BRANO —

• • • • • • •

Un mondo dell’arte che non sempre ha ricompensato il lavoro di Salvatore ma dal quale, nonostante le tante difficoltà, l’artista ha deciso di non fuggire, ma probabilmente di sfidare e di mettere alla prova, anche attraverso temi spesso ritenuti delicati come quello della religione. «A Napoli ho realizzato un’installazione sulla Divina commedia, e sul girone del paradiso. In quell’occasione il compositore milanese Alessadro Linz ha remixato l’ave Maria cantata dalla Callas in un loop continuo che si interrompe e si riprende; un elogio alla religione ma allo stesso tempo un testo sacro composto da Schubert per un re. È così che ho avuto modo di analizzare il concetto della religione tra il sacro e il profano, riflettendo su dove l’uomo sceglie di stare tra il bene il male, la luce e l’oscurità. Per me quel brano cantato dalla Callas rappresentava proprio il libero arbitrio e la possibilità di scegliere tra il sacro e il profano, sempre non dimenticando l’amore. In quell’installazione c’è il rapporto conflittuale della Callas stessa con l’amore, ma anche la visione che ne ha avuto Dante con la sua Beatrice. C’è l’Ave Maria che suggella momenti come il matrimonio, sia celebrato in chiesa che in Comune».

• • • • • • •

COMPITI —
1 - Nel brano sul lavoro di Salvatore, in quale città è stata realizzata l'installazione sulla Divina commedia?
2 - Continua il brano sul lavoro di Salvatore, riprendendo subito dopo l'ultima frase riportata.

RIGHE ESTRATTE —
• • • • • • •

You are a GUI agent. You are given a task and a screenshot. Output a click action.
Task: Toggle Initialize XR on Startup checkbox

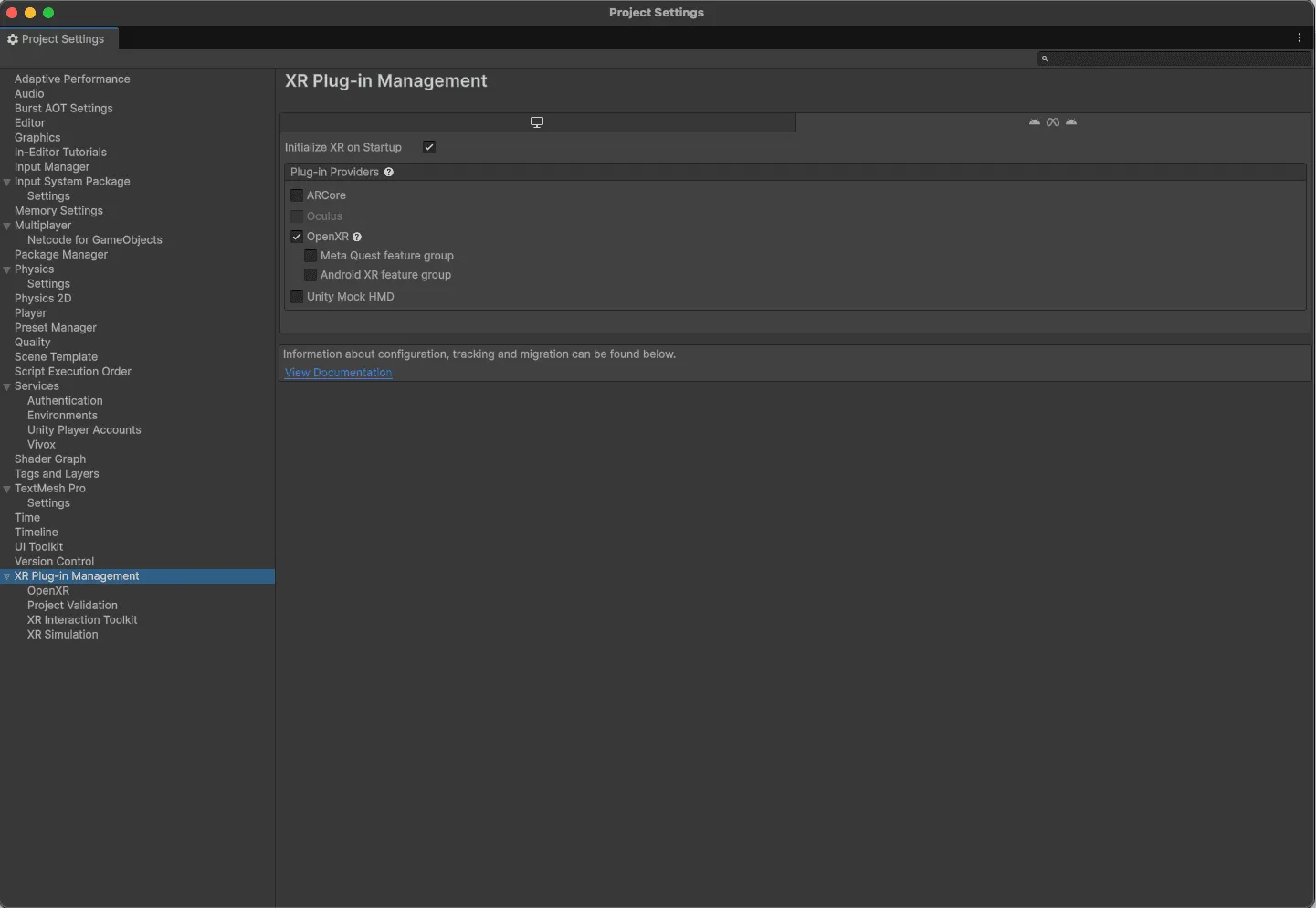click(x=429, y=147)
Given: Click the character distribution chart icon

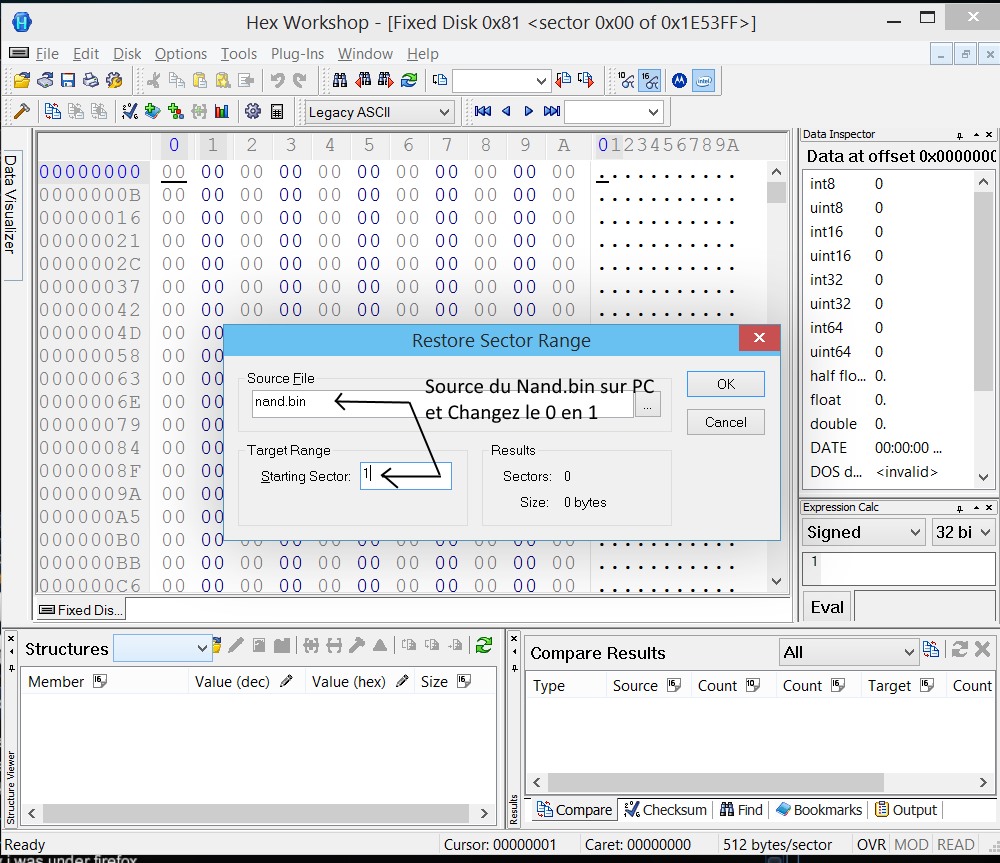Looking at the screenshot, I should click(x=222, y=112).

• • • • • • •

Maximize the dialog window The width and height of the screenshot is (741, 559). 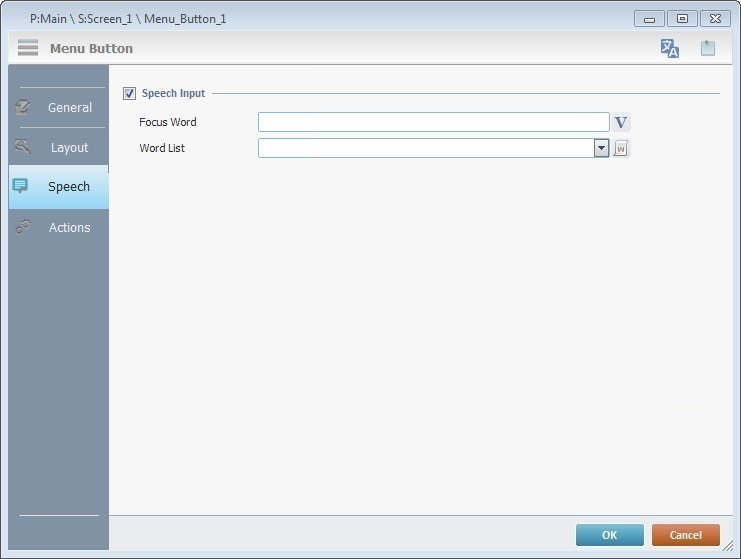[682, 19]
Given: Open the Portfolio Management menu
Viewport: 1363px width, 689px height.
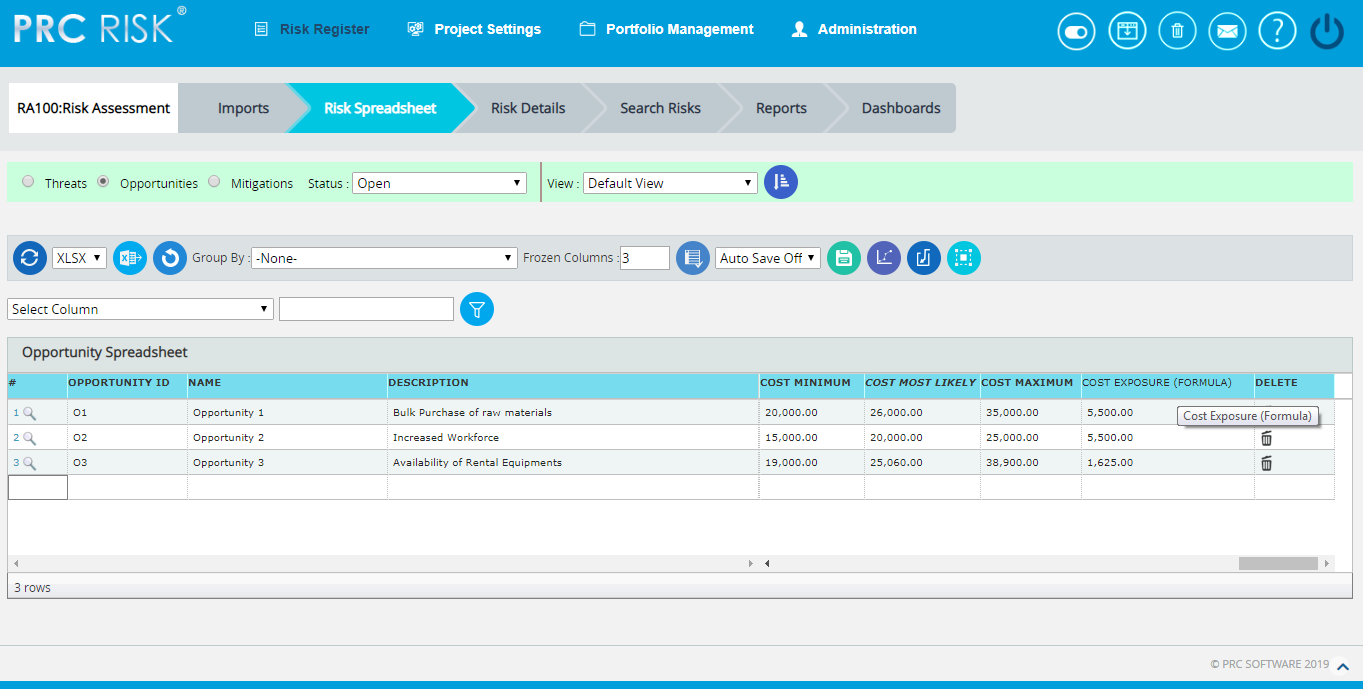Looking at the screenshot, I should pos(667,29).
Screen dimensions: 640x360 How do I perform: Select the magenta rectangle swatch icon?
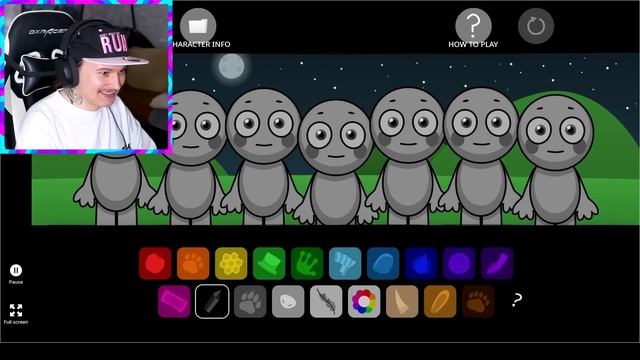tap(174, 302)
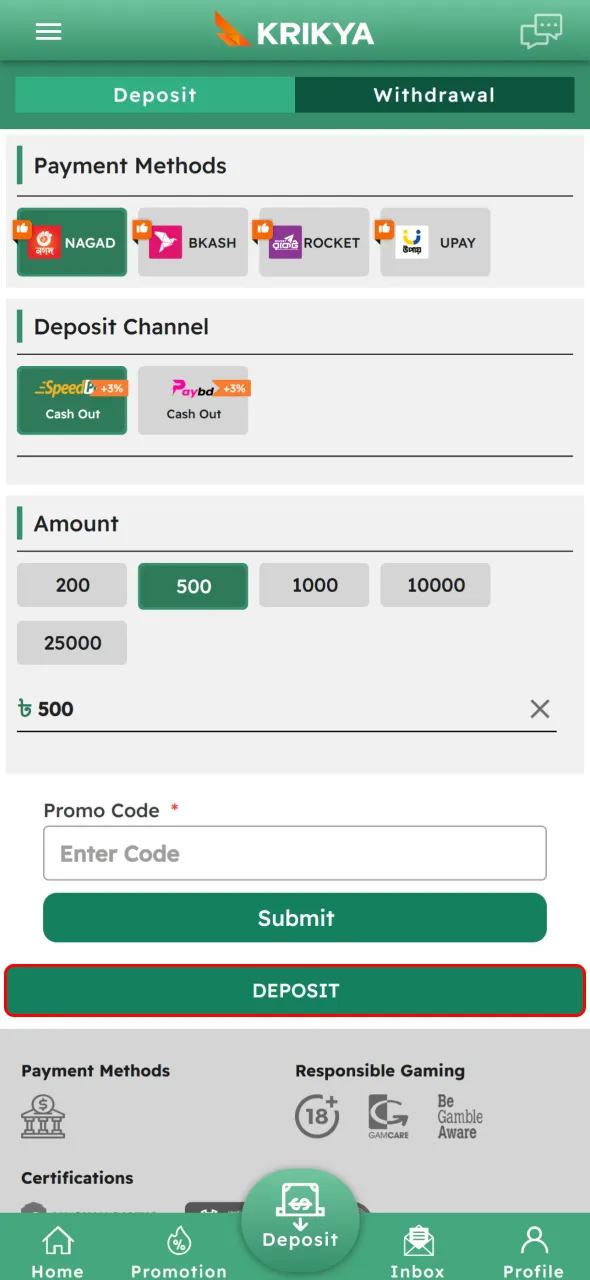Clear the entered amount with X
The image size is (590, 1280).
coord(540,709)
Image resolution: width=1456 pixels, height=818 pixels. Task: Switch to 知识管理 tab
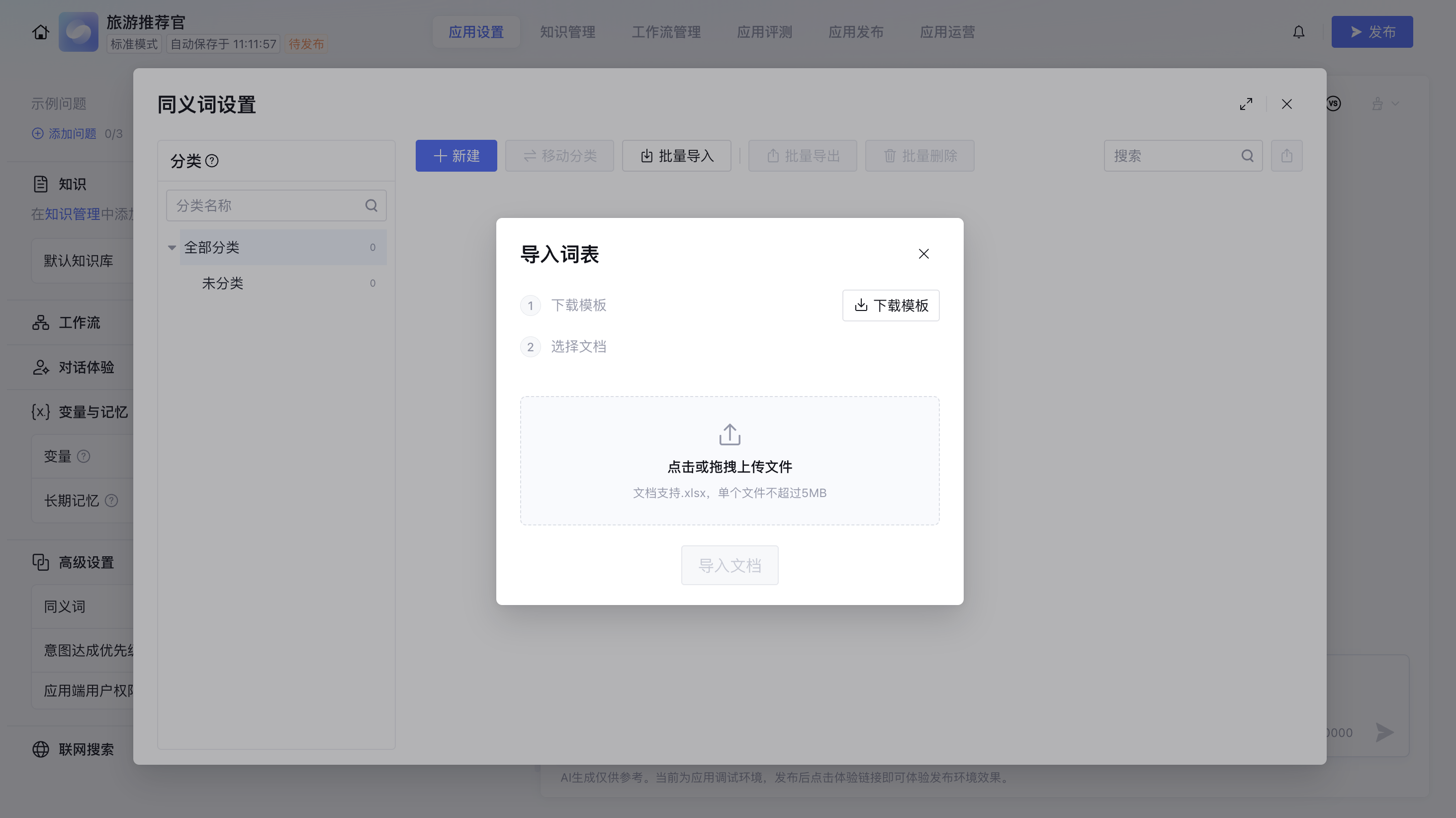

• • • • • • •

SOLUZIONI —
1 - L'installazione è stata realizzata a Napoli.

2 -
Ripercorrendo le opere che Salvatore ha realizzato in oltre un ventennio di attività scopriamo che sono spesso installazioni molto voluminose e ci chiediamo come sia riuscito in quella che apparentemente potrebbe sembrare una vera impresa. «Oltre a concepire le mie opere ho sempre lavorato in equipe – prosegue -, con dei collaboratori qualificati, circa cinque o otto persone che negli anni, grazie anche alle loro diverse competenze specifiche, mi hanno permesso di realizzare ciò che spesso avevo solo immaginato o disegnato. Hanno collaborato con me anche degli artisti che lavoravano il ferro e dei compositori; questo processo dà vita ad un risultato molto eterogeneo del quale io però seguo tutte le tappe. Da quattro anni ad oggi, con il mio ritorno a Siracusa, sono stato costretto ad arrestare la mia produzione artistica proprio perchè riuscire ad unire competenze di alto livello in questo settore non è poi così semplice come può sembrare».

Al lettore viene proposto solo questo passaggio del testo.